Let's start with the particulars. Juninho will slot in perfectly at midfield, either central or left, in a very similar role to the one he played, and played well, for Vasco de Gama. This is no small thing: Vasco de Gama finished fifth in top flight Brazilian soccer. And Juninho led the team in assists, with eight, while adding seven goals of his own. His primary strengths are pinpoint passing, making him the kind of midfielder the Red Bulls have needed for years, and free kicks, which will banish forever the possibility that Roy Miller will take another, as he did in the waning seconds of the team's 2012 playoff loss to D.C. United.

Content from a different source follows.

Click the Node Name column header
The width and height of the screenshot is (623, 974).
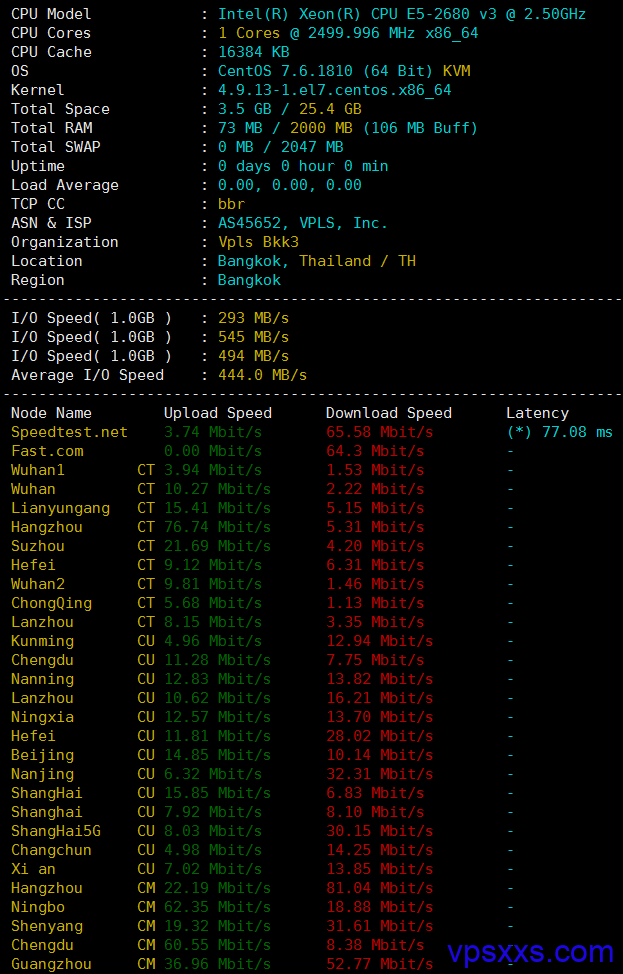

About his age: yes, he will be 38. But the Red Bulls are not building for the long-term here, and unlike most of their history, they really should be building for the present. Thierry Henry represents the kind of talent that the team has never had the chance to build around in its history, and his near-M.V.P. season in 2012 reinforced that he is one of the best players in the league. But Henry also turned 35 this past summer, and is entering the final year of his contract. His skills could betray him at any time, and he might not even be around beyond next season. Time is of the essence.

What Juninho does for Henry, by creating passing lanes and functioning as de facto playmaker for the attack, is eliminate the need for Henry to drift back into midfield, as he so often has during his Red Bulls tenure. Henry will tell you that he did so often for Arsenal as well, but he was much younger when he did that. The Red Bulls want him in a position to score as often as possible, and not only will Juninho's passes help with that, so will the fact that someone other than Henry is able to make them.

Juninho is not particularly fast anymore, and he's not going to do much defending. That's where having a fit Tim Cahill around, not to mention Dax McCarty, an elite defender who could pair with Juninho in central midfield, should smooth over any defensive problems that come from a midfield presence with his primary focus on the goal.

Also: Juninho was not signed as a designated player, which would have used up one of the three slots on an M.L.S. roster that are exempt from the salary cap restrictions. Cahill and Henry are the two D.P.s currently under contract, while the release of Marquez has opened up a third. So if another top-tier talent who wouldn't fit within the M.L.S. salary cap becomes available this winter, such as Kaka, the Red Bulls won't have sacrificed their ability to pounce.

There are no guarantees. But this time, as the Red Bulls buy yet another fading star, they may be getting exactly what they need.